• _Task goal_: Your copy starts at the line containing "Given: Open elly0122's profile avatar" and ends at the last line of the material below. Reproduce those lines exactly, with no pictures.

• _Input data_:
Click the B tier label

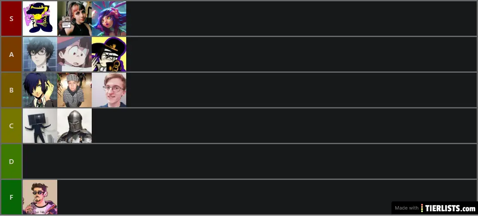pos(11,90)
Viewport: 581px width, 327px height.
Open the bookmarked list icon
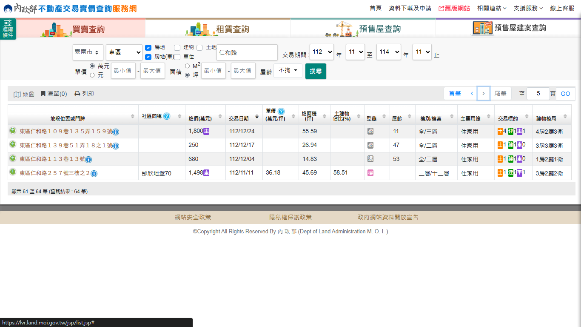43,94
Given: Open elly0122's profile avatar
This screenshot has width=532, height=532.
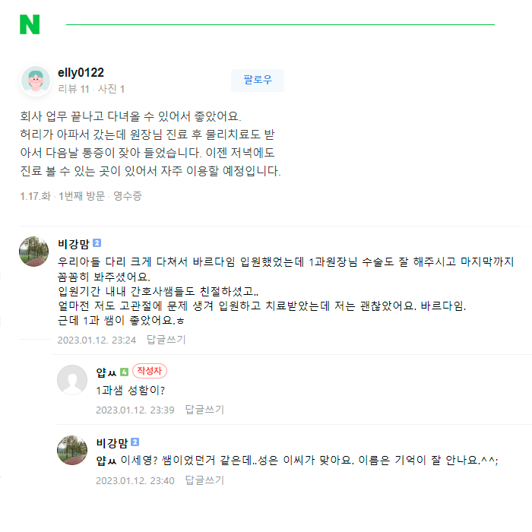Looking at the screenshot, I should (36, 81).
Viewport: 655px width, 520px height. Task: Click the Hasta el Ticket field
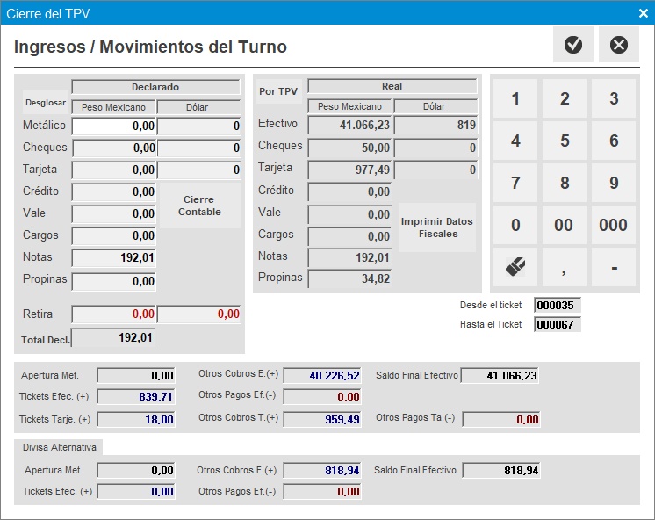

• _Answer_:
Given: Open elly0122's profile avatar
This screenshot has width=532, height=532.
Looking at the screenshot, I should (36, 81).
Viewport: 655px width, 520px height. Task: Click the Hasta el Ticket field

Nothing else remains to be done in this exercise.